Function Declarations

scala> def add(x: Int, y: Int) = x + y
add: (x: Int, y: Int)Int

def declares functions. def [name]([name]: [type], …) = [expression] is the form. Like functions in mathematics, return is unnecessary. The return value of a function call is the result of evaluating the expression at the right-hand side. Since x + y has type Int, the return type of add is also Int due to type inference.

scala> add(4, 5)
res2: Int = 9

scala> def add(x: Int, y: Int): Int = x + y
add: (x: Int, y: Int)Int

scala> def add(x, y): Int = x + y
<console>:1: error: ':' expected but ',' found.
       def add(x, y): Int = x + y
                ^

Unlike some languages including OCaml, types of function parameters are essential.

scala> def f(x: Int) = {
     |   val y = x + 1
     |   val z = x + 2
     |   y * y + z * z
     | }
f: (x: Int)Int

If a function needs to use local variables, the body of the function is a sequence of multiple expressions bundled in a pair of curly brackets. Every expression inside the brackets is sequentially evaluated from top to bottom. The result is equal to the result of the last expression.

scala> def g(x: Int) = {
     |   println(x)
     |   x * x
     |   x
     | }
g: (x: Int)Int

scala> g(10)
10
res3: Int = 10

g shows the evaluation of bundled multiple expressions more clearly. g prints 10, calculates x * x, whose result is discarded, and returns 10, the result of evaluating x.

scala> val w = {
     |   val a = 5
     |   a + a + 1
     | }
w: Int = 11

scala> add({
     |   val x = 6
     |   x + x
     | }, 0)
res4: Int = 12

Since a sequence of bundled expressions is an expression, it can be used anywhere expecting expressions.

Conditionals

scala> if (true) 13 else 14
res5: Int = 13

Conditional expressions use if and else like many other languages. Evaluating a conditional expression results in a value.

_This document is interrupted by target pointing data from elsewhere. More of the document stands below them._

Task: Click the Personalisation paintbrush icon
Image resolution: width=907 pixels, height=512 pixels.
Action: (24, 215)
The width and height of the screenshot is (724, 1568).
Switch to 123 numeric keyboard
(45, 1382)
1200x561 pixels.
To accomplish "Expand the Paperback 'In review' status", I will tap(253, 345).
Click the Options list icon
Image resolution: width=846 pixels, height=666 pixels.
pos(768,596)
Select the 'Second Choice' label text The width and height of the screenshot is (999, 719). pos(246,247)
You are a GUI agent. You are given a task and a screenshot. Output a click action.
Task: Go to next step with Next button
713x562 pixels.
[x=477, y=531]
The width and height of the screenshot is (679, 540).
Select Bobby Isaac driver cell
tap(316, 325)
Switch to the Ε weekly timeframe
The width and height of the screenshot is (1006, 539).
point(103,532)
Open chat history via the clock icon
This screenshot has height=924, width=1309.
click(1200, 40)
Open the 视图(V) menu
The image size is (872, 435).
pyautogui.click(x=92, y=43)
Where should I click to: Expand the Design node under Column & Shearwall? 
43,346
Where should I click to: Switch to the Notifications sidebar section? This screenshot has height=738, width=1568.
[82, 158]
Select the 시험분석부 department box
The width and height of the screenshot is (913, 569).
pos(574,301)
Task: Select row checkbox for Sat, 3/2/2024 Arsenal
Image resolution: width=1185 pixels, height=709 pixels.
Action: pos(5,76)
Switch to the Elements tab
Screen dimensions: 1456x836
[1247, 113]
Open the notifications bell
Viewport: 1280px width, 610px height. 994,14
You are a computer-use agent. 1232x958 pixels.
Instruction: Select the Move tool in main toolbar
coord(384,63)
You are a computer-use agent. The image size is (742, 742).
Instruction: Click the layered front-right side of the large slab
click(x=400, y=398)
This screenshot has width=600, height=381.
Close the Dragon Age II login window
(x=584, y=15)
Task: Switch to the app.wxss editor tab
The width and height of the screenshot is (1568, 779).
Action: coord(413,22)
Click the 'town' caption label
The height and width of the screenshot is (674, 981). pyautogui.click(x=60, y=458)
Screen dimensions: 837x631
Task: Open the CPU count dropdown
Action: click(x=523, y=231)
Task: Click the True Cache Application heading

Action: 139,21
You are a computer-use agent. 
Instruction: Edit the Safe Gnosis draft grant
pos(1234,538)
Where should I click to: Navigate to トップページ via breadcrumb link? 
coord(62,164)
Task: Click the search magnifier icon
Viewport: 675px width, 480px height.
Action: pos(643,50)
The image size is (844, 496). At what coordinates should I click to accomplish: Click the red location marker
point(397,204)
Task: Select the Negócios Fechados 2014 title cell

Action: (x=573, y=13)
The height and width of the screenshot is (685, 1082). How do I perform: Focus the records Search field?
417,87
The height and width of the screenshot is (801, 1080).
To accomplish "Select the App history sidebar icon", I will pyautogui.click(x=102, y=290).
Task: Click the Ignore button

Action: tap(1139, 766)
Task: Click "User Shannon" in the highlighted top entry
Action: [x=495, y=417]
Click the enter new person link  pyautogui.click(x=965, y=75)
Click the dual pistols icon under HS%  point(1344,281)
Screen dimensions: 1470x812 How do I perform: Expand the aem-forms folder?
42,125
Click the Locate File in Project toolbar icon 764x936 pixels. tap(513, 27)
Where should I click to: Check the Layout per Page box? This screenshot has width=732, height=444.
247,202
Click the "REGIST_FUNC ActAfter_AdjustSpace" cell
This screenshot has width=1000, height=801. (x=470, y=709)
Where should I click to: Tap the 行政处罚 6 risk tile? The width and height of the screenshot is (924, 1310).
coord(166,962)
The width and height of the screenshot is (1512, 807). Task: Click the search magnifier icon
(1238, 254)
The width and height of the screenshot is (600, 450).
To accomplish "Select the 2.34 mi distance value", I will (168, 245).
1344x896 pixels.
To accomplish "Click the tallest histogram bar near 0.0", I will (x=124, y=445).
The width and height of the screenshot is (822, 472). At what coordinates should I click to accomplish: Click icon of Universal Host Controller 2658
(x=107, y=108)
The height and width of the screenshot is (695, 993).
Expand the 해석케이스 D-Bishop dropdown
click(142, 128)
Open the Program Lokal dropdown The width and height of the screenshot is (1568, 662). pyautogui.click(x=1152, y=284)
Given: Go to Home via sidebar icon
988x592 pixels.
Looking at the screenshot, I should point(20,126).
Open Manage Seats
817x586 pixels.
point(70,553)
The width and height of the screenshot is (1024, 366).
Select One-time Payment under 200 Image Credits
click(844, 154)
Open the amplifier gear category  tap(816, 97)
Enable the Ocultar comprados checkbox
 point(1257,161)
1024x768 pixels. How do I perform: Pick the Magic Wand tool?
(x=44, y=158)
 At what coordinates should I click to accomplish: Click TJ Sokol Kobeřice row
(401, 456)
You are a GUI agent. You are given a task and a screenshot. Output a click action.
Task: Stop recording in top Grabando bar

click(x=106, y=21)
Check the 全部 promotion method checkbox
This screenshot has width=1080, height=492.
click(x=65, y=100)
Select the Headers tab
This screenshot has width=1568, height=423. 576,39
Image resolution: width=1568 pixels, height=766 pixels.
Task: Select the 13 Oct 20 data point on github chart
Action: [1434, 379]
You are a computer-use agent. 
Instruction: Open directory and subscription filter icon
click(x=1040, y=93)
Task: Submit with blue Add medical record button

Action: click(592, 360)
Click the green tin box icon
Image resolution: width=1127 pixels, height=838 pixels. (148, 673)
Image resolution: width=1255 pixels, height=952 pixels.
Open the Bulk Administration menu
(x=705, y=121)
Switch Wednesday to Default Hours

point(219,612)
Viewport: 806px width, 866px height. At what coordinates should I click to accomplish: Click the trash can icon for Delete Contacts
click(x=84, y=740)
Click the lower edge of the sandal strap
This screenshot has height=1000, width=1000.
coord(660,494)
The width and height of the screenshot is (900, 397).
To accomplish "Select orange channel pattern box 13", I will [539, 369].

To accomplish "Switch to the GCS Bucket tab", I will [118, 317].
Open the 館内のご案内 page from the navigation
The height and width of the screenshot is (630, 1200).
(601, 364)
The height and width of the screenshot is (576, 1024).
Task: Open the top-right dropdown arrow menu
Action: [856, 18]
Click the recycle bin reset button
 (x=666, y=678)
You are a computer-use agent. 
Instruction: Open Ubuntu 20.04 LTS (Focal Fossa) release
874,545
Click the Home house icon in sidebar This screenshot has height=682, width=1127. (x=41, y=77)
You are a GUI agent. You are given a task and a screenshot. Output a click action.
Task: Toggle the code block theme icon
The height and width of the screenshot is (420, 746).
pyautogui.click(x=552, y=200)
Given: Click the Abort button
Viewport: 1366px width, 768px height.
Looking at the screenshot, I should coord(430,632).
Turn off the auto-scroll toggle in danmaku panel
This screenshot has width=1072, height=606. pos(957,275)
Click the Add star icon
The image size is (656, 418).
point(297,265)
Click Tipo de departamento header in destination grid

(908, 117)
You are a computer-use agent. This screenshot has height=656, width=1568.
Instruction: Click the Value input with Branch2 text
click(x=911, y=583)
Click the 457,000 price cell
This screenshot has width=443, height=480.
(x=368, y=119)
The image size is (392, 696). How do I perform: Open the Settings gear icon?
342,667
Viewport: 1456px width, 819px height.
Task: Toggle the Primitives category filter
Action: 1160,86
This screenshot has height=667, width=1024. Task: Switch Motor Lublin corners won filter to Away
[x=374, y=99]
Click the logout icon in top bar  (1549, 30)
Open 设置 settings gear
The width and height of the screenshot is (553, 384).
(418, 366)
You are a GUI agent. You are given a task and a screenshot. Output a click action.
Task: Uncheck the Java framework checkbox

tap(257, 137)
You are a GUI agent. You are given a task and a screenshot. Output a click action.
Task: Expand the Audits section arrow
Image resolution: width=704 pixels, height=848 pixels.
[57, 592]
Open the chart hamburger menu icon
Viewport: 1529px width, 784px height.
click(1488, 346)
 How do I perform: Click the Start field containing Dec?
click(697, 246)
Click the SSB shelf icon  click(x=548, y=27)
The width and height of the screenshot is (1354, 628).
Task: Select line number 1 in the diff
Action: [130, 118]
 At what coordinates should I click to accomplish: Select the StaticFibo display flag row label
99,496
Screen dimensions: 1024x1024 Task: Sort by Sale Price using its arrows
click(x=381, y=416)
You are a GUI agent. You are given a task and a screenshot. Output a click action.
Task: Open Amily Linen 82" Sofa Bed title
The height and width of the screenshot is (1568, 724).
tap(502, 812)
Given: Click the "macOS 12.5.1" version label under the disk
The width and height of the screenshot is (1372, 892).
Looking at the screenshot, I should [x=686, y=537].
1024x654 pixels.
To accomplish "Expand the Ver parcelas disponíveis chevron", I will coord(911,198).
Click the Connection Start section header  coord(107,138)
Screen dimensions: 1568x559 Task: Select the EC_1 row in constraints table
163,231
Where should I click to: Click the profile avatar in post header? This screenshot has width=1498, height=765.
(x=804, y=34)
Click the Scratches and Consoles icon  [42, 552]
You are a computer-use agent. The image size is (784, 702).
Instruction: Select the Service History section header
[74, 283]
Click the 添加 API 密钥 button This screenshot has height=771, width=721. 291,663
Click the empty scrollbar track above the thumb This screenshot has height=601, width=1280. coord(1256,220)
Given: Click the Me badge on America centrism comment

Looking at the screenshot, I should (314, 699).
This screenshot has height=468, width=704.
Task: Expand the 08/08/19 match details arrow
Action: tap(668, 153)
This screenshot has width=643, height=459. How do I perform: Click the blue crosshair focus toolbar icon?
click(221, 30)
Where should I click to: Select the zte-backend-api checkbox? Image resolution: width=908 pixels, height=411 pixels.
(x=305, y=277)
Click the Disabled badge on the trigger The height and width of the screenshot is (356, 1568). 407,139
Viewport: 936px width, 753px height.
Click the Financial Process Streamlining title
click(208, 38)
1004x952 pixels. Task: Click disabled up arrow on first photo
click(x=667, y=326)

scala> val a = if (false) 13 else 14
a: Int = 14

scala> var b = 0
b: Int = 0

scala> if (false) b = 14 else b = 15

scala> b
res6: Int = 15

In Scala, immutable variables are enough to assign conditional values. On the other hand, imperative languages require mutable variables and reassignment. if and else in Scala look similar to the ternary operator ? : in imperative languages but are more general.

scala> if (true) {
     |   val x = 8
     |   x + x
     | } else {
     |   val x = 9
     |   x * x
     | }
res7: Int = 16

Since a sequence of bundled expressions is an expression, conditional expressions can use curly brackets to express complex computation while it is impossible in imperative languages.

Compiling Scala Code

object App {
  def main(args: Array[String]) = println("Hello world!")
}

Save the above code into App.scala file and type scala App.scala and scala App in a command line. The console will print “Hello world!”. scalac compiles App.scala and generates App.class. scala uses JVM to execute App.class.

Like Java, the main method is the entry point of every Scala program. The main method must contain code has to be executed.

In practice, like other languages, programmers use build tools for their Scala projects. Like CMake for C and C++ and Ant, Maven, and Gradle for Java, Scala projects usually use SBT.